La casa de residencia, cerca de la escuela, a metros del camino que baja a Huiro y justo al frente de la lobería, ya es el punto de encuentro. Aunque los intentos por incluir a más a través de la escuela no han resultado como esperábamos, el grupo pequeño, íntimo y cercano que se forma para las caminatas cada vez más habituales, resiste, de algún modo, el desinterés y prejuicio de otros en la localidad. Huiro, aromático, silencioso y estrellado, desborda su costa multifloral y multianimal con “las ventoleras” que traen los gritos de los lobos de más abajo.
En un grupo algo dispar, diverso y por lo mismo, riquísimo, caminamos hacia la lobería de Huiro. Los lobos, lo que siempre ha estado, permanecen constantes, presentes y ruidosos. Como cuenta Miguel, los lobos luchan por comida y espacio, y aunque muchas crías mueren al nacer o en sus primeros días, la comunidad ha aumentado tanto su número y reproducción los últimos años, que pelean a lo lejos llevando sus aullidos por todo Huiro hasta arriba. La confianza en la imagen aumenta; los brazos, ojos y manos, se sienten cómodos y entusiasmados con las cámaras y hay ganas de más. El sol del verano que ya está en Huiro acalora la tarde y terminamos todas en el agua, en ese pozón sin igual que se forma con el estero que baja y el oleaje y alta marea que entra, que va y viene, humedeciéndolo todo.
Cerquita nuestro, como esperándonos, uno de los lobos de ha acercado a descansar en la roca mas allá de nuestro pozón de baño, y demoramos un buen rato en callarle los ladridos a Juan que sacaron mas gritos desde la lobería aún.
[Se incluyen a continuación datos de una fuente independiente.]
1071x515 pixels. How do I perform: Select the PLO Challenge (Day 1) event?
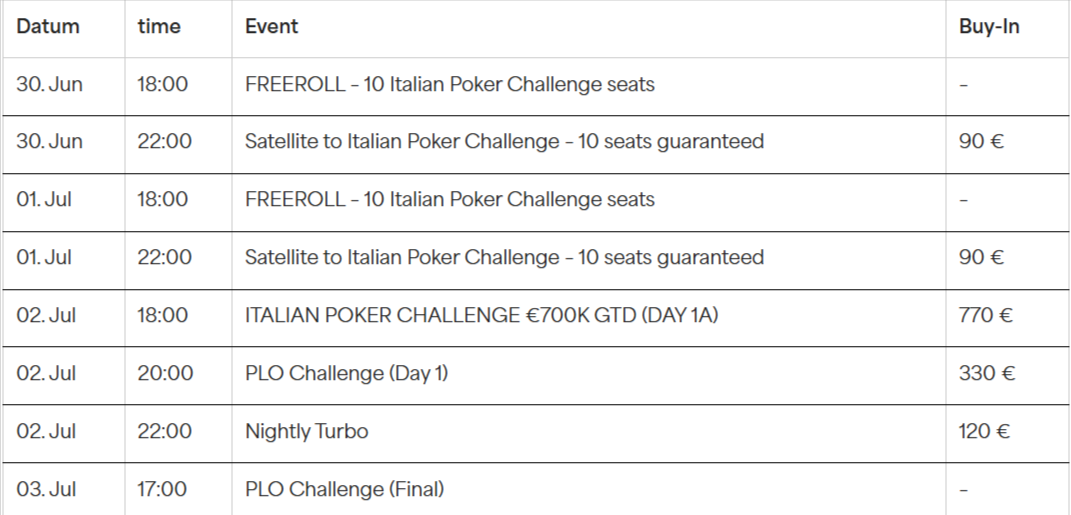pos(346,374)
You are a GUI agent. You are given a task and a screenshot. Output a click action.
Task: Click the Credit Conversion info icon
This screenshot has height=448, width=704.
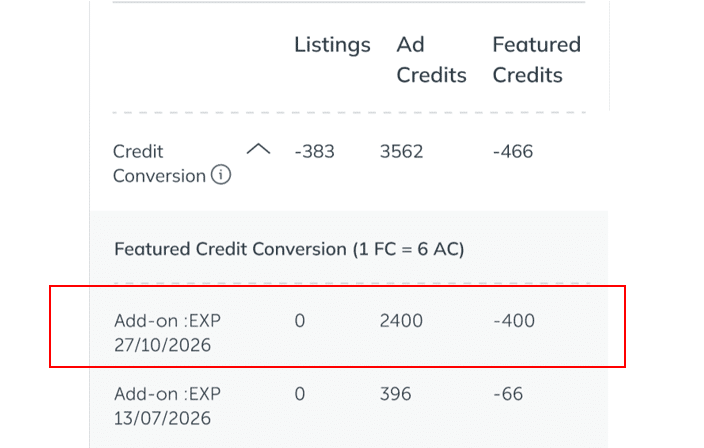[221, 176]
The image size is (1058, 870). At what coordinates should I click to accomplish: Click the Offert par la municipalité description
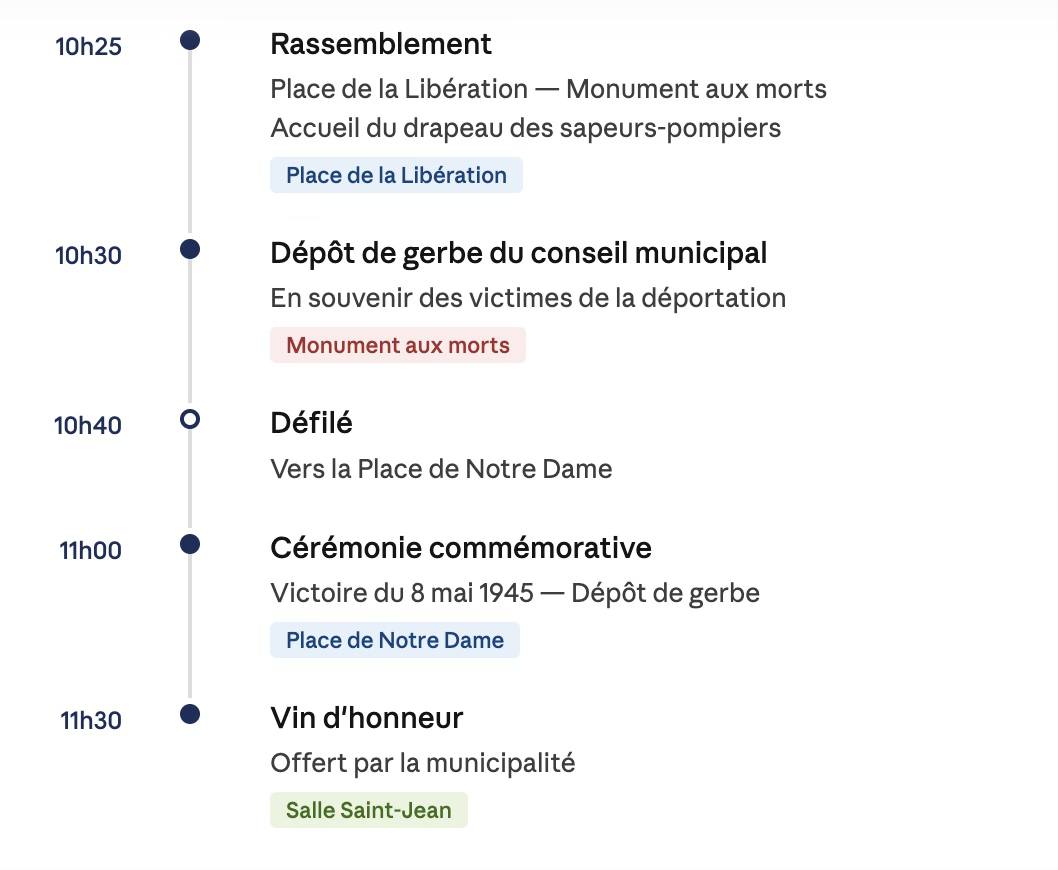tap(422, 764)
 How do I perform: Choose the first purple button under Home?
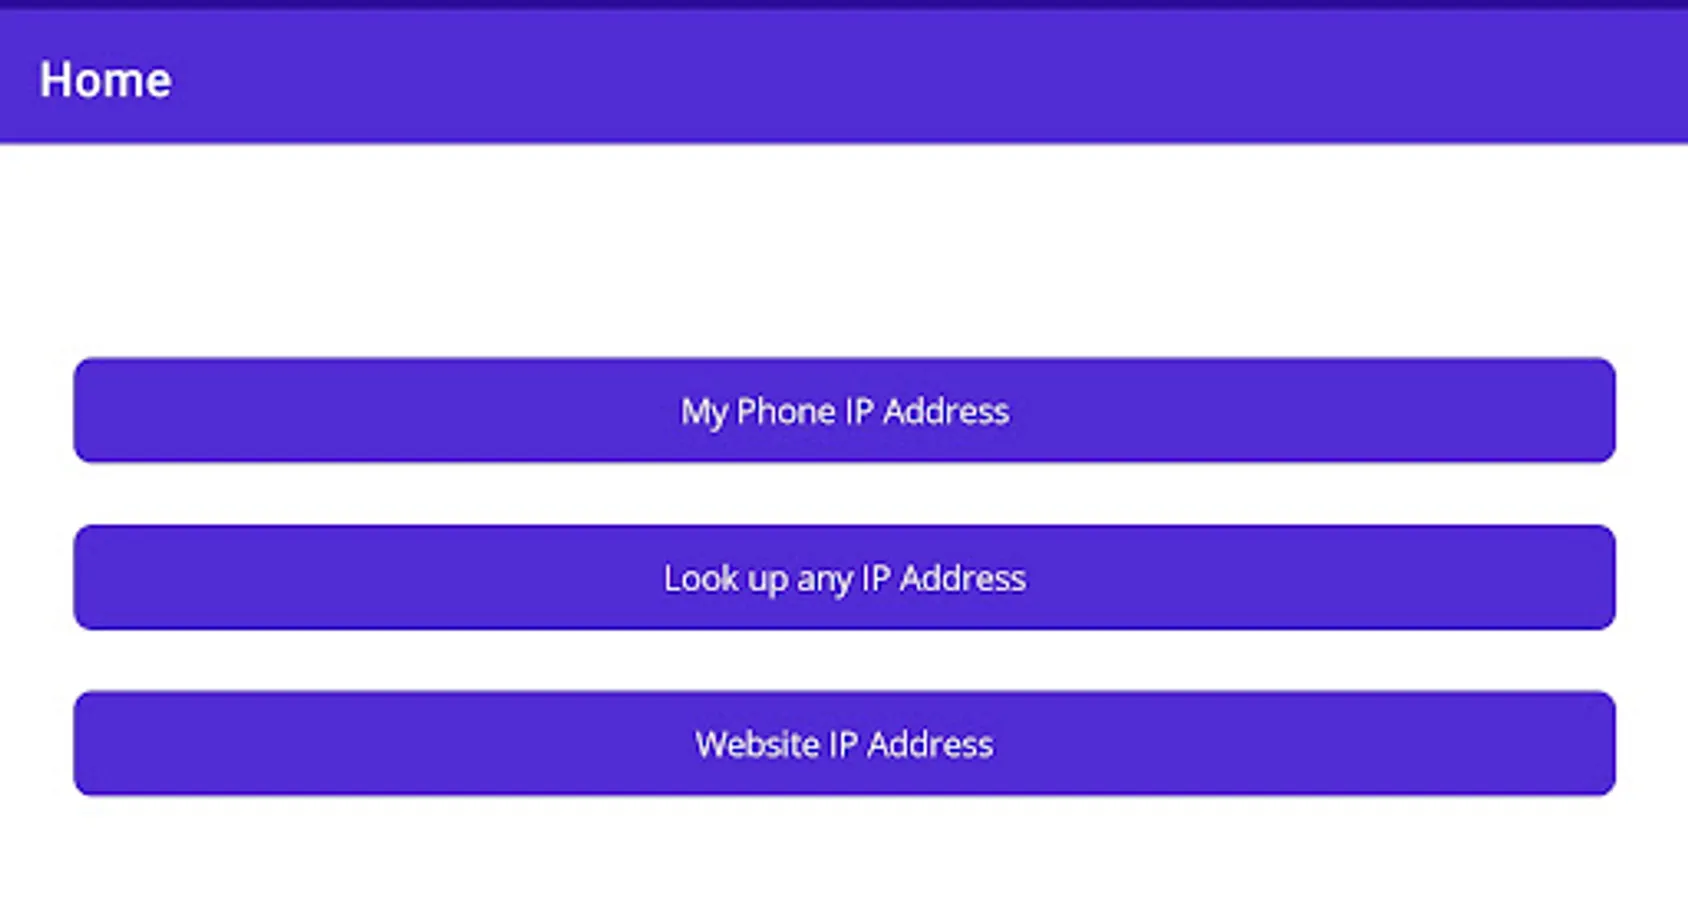[x=844, y=410]
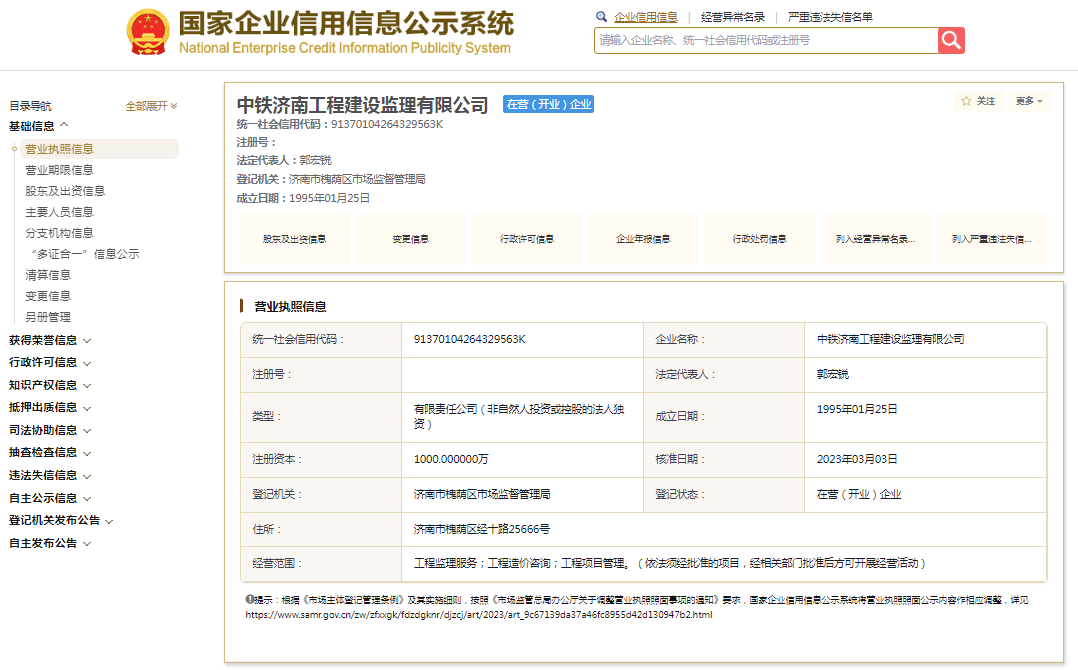Viewport: 1078px width, 670px height.
Task: Click the national emblem logo
Action: (x=148, y=33)
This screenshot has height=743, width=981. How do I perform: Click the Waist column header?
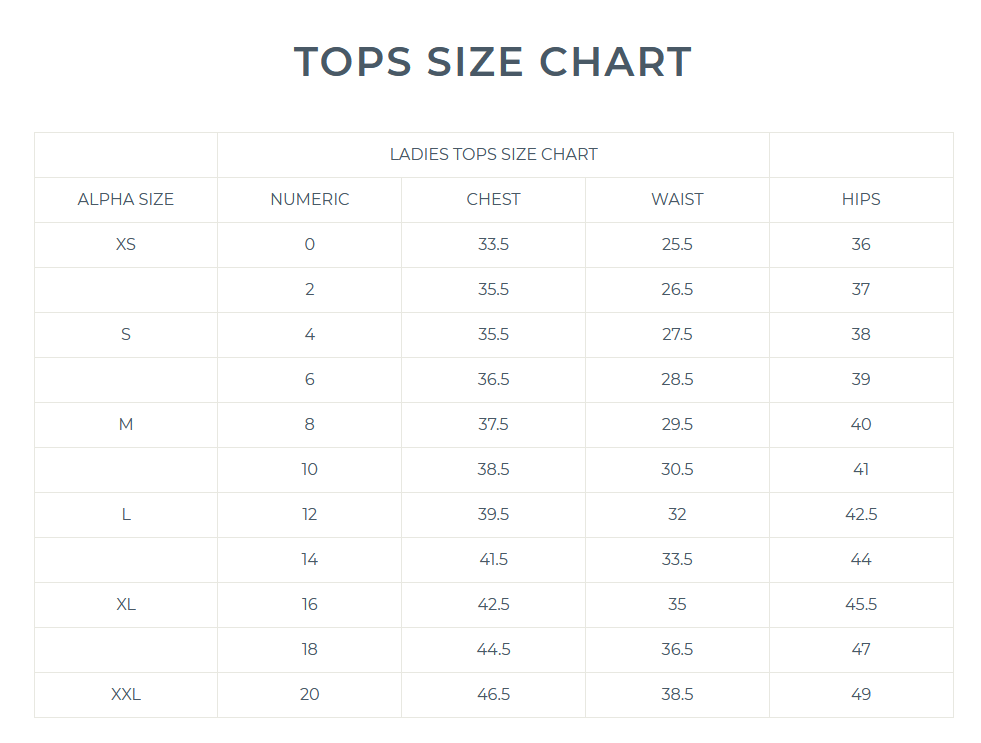point(677,199)
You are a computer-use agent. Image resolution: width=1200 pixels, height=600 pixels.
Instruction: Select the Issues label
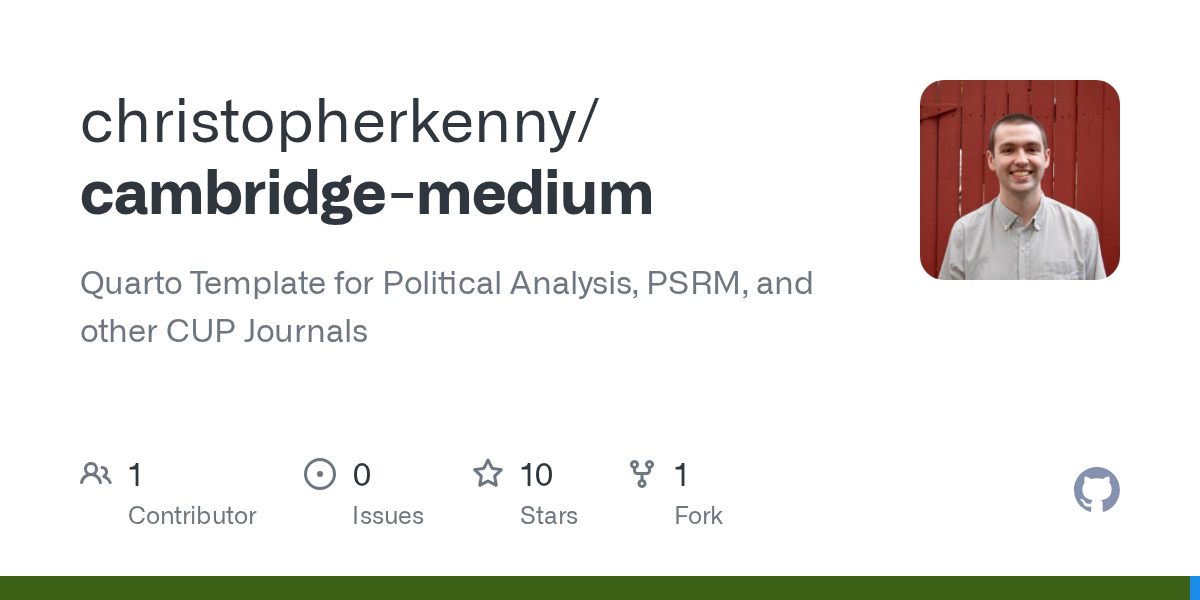[388, 516]
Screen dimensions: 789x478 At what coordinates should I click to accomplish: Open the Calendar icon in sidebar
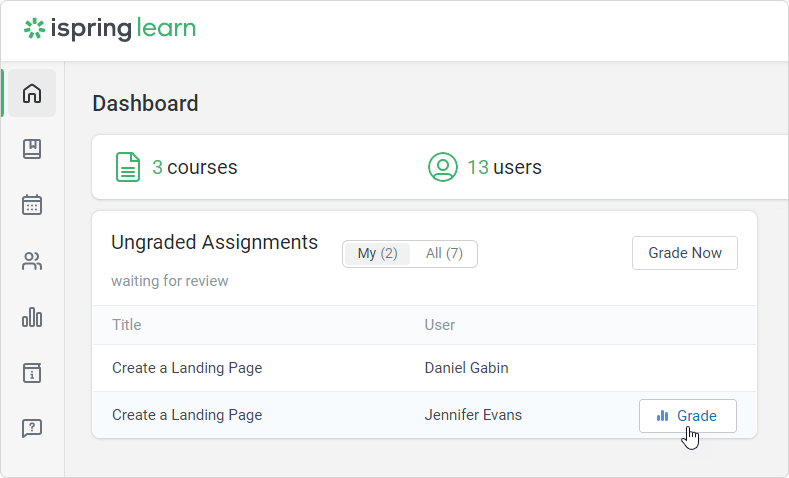[32, 205]
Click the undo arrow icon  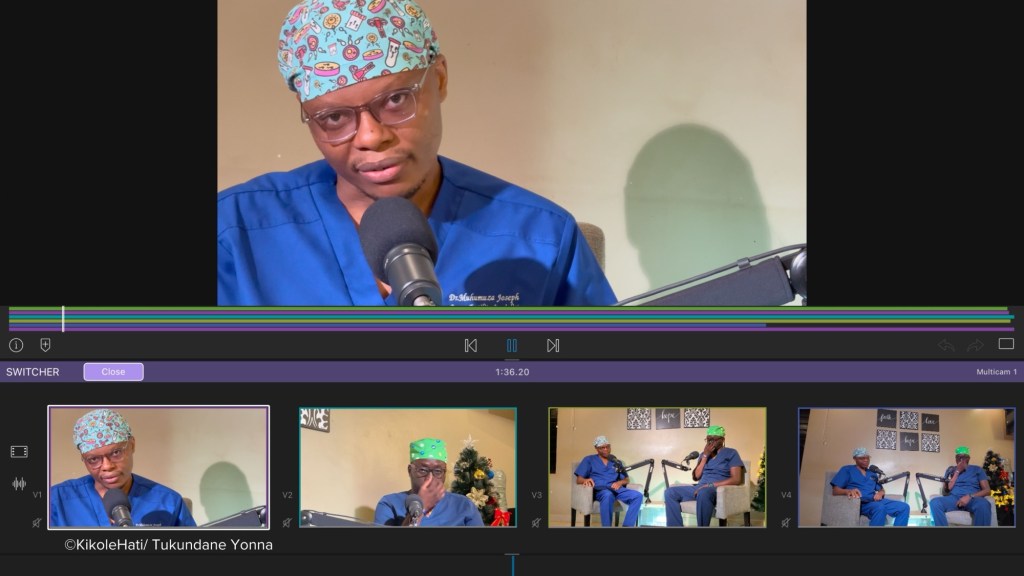coord(946,345)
El lobo, no se inmuta, con la sabiduría de saber que sus 500, 700 o hasta 800 kilos son muchísimo más fuertes que la tierna y nerviosa presencia canina.
Lobos, perro, olas, río, saltamontes, cardúmenes, cangrejitos, gaviotines, cochalluyo, roquerío, árboles y bichos varios, todo alrededor para ser capturado en la mirada inundada por el sonido que el universo del borde de Huiro abarca.